Problem to work on:
Rewrite the lines from the start of the item position entries through the line containing "Looking at the screenshot, I should pos(648,102).", changing every "grey" to "gray" and keeping everything else the same. Leave the pictures out of your answer.

Item position entries:
## begin

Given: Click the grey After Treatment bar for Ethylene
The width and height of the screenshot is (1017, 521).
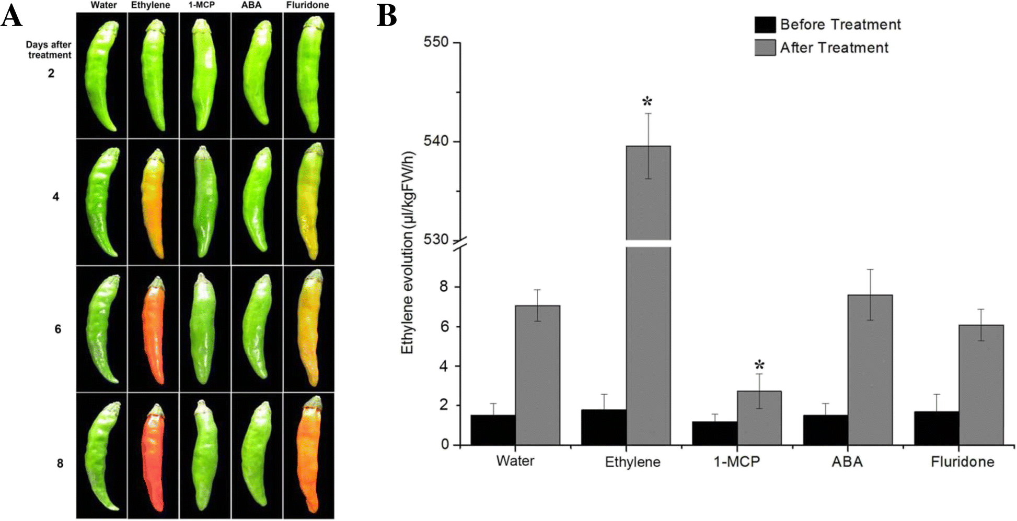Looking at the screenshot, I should pos(648,313).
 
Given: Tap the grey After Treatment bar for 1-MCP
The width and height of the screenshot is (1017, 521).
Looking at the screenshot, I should pos(759,418).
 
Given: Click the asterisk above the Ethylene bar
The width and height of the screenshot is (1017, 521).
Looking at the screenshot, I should pos(648,102).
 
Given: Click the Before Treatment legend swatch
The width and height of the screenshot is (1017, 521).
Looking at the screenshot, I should pos(765,25).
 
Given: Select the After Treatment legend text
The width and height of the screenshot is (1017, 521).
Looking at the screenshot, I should pos(834,48).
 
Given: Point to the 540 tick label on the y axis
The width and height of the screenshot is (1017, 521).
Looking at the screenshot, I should pos(436,141).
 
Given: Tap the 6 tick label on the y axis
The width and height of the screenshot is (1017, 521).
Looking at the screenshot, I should pos(444,327).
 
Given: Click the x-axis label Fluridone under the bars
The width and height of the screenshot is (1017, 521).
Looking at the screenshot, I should pos(962,462).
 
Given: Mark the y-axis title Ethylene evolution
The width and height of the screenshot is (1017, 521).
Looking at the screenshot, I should pos(408,253).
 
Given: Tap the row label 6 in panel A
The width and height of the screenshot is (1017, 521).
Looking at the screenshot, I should pos(58,329).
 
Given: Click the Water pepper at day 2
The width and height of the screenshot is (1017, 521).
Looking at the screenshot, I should pos(102,76).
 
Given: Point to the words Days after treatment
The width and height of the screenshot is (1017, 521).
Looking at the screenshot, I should pos(49,50).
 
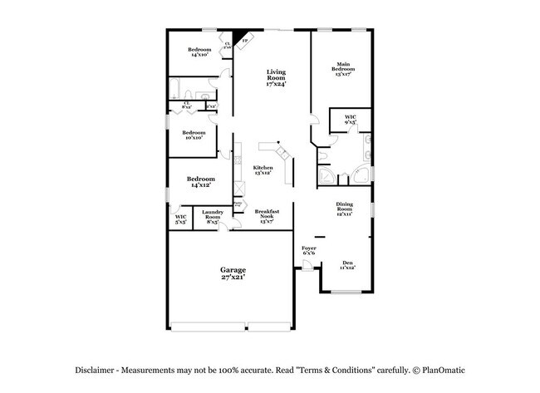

## end

The solution:
Given: Click the gray After Treatment bar for Ethylene
The width and height of the screenshot is (1017, 521).
Looking at the screenshot, I should pos(648,313).
 
Given: Tap the gray After Treatment bar for 1-MCP
The width and height of the screenshot is (1017, 521).
Looking at the screenshot, I should pos(759,418).
 
Given: Click the asterisk above the Ethylene bar
The width and height of the screenshot is (1017, 521).
Looking at the screenshot, I should pos(648,102).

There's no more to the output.